Question pourtant : pourquoi ils passent tous par là ? N'y aurait-il pas tout un système fait exprès pour les mener là où ils n'ont plus aucune chance de passer ? En tout cas, Marocains ou Espagnols, tous des s.... car il faut connaître le désert algéro-marocain, là où on les lâche, sans eau et sans nourriture face à l'armée algérienne que l'on sait si tendre et si charitable. Mon coeur bave à la poupe.
paulo
 
guydufau

07/10/2005
12:10
re : Consommation et Grenelle



"Je vois ça de la façon suivante, "la production a pour but le profit", dit Shhh.
Mais il y a une autre façon de voir les choses : le profit est aussi issu hors de la production : le bien public qu'est l'eau, engendre du profit et bientot il en sera de même, autre bien public, avec l'air qui, quand il sera davantage pollué, deviendra, lui aussi, une source de profit.(On vendra des filtres à se placer sous le nez)

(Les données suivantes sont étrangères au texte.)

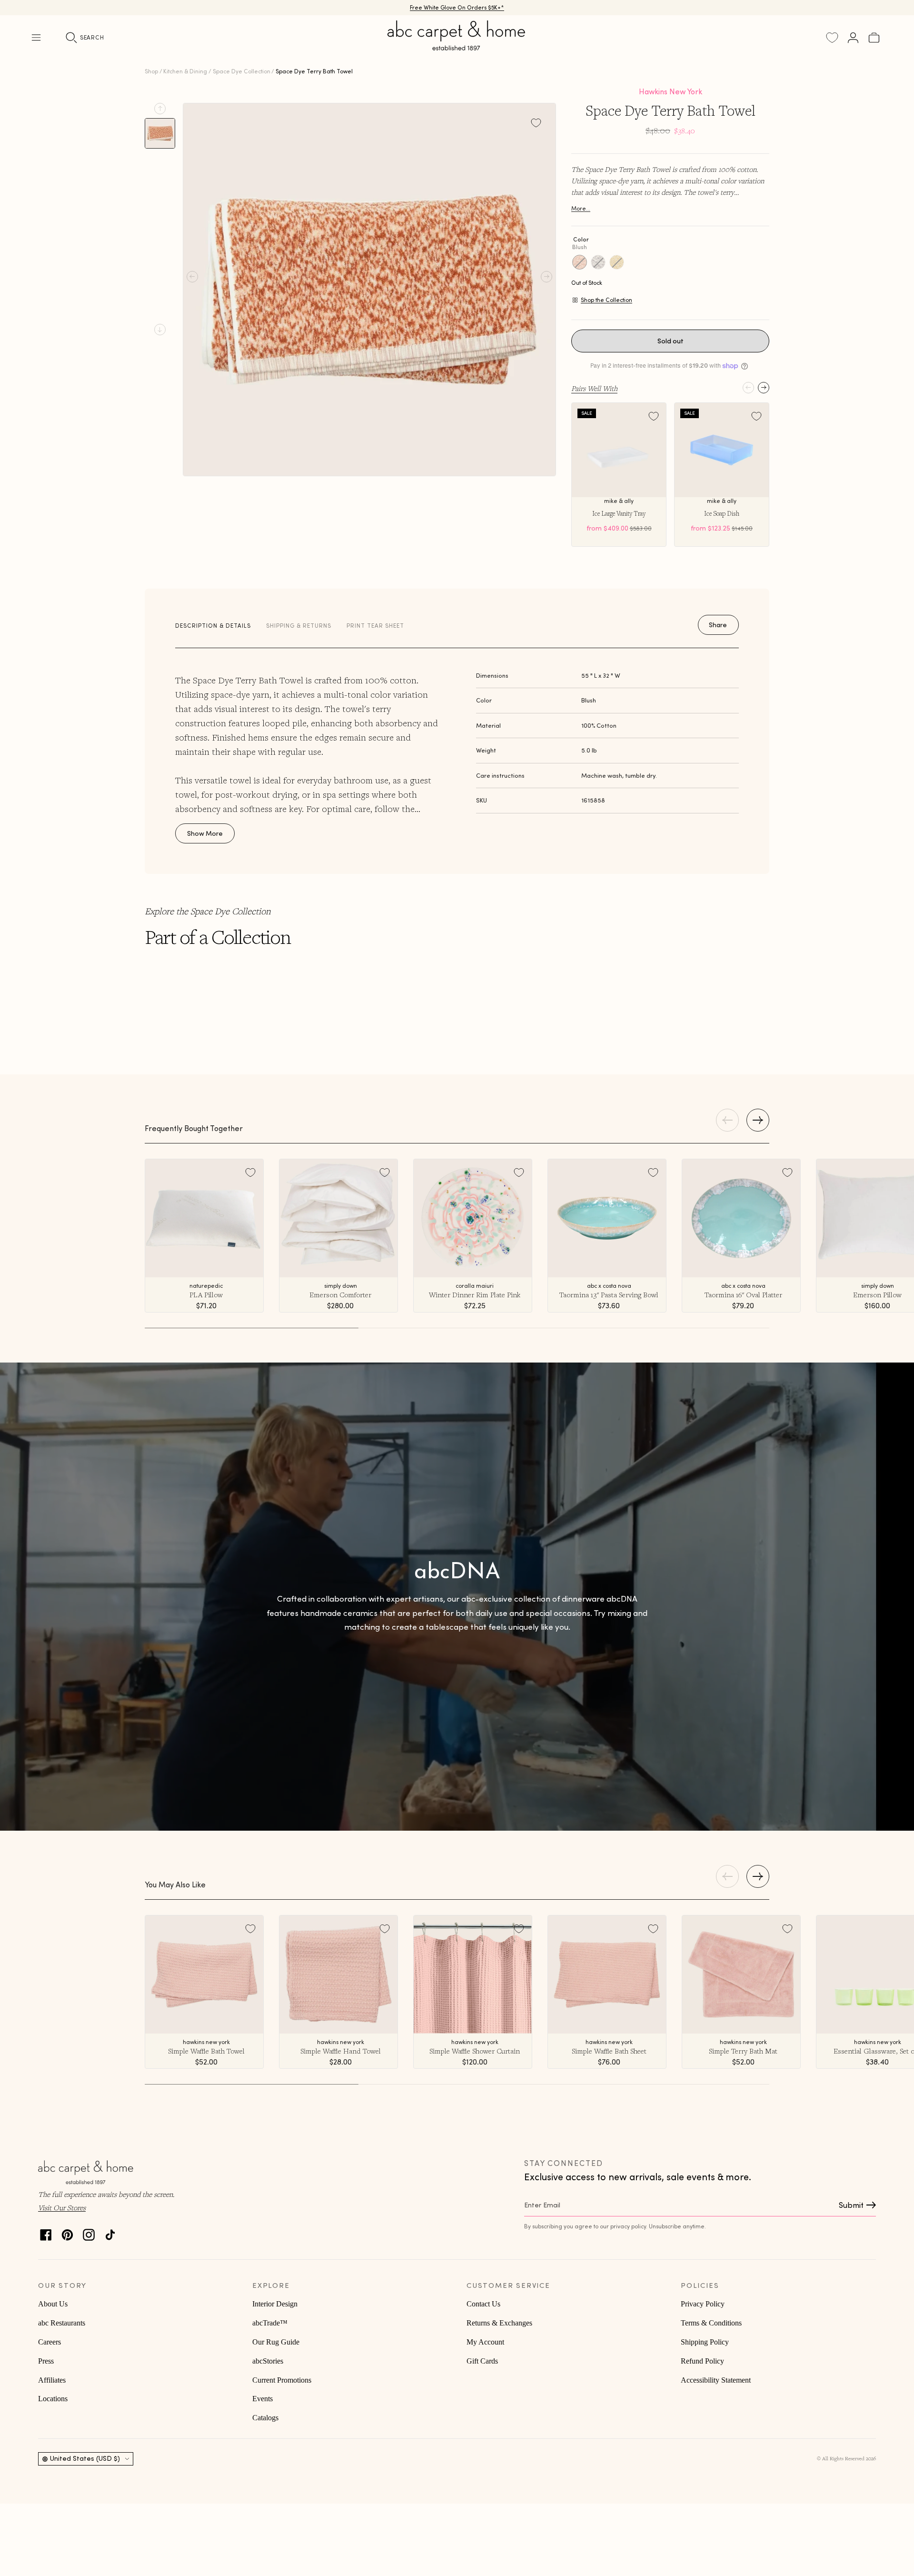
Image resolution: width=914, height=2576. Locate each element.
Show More (205, 833)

Shhhh ajoute :"Dire que nous sommes une société de consommation n'a pour moi pas de sens. Nous sommes une société fondée sur la production. Plus nous consommons plus nous réalisons le profit déjà créé"

Heureusement que nous ne sommes pas une consommation de production. Si cela était vrai, nous serions au bord du gouffre. Comme l'a indiqué l'économiste Daniel Cohen le 3 octobre aux "Matins" de FC, en France la production industrielle ne représente plus que 17% du PIB et aux USA que 10% et au détriment de la production des services.
Nous sommes bien une société de consommation et non une société de production; le hic, c'est que la production des services est seconde : il faut d'abord la production industrielle car aves aucune production industrielle, il ne peut y avoir de production de services.

"Bien sûr le décalage entre la production et la consommation peut entraîner des crises, dont le capitalisme d'ailleurs s'alimente, mais ne remet pas fondamentalement le système."
conclut Shhhh
Avec le nouveau capitalisme financier, ne considérer qu'un équilibre entre production et consommation est dépassé : les échanges nécessaires pour le fonctionnement de l'économie réelle c'est à dire les échanges de biens et services et les transactions spéculatives sont dans un rapport de un à soixante, mais c'est un autre problème.


 
shhh

07/10/2005
12:59
re : Consommation et Grenelle

Je ne crois pas que le capitalisme financier soit un fait nouveau. On a déjà vu ça juste avant 1914.
Pouquoi dis-tu qu'il existe un profit hors production ? l'eau n'est devenue un marché que depuis qu'elle nécessite un investissement (nettoyage prospection distribution etc..). Du reste à ce titre, l'écologie fait naître une industrie, particulièrement juteuse d'ailleurs.
Avec une capitalisme plus financier qu'industriel, l'exigence de profit s'accompagne d'une exploitation beaucoup plus importante, car la finance n'ajoute pas de valeur, elle doit se payer sur la bête.
Mais le moteur, c'est la production, pas la consommation.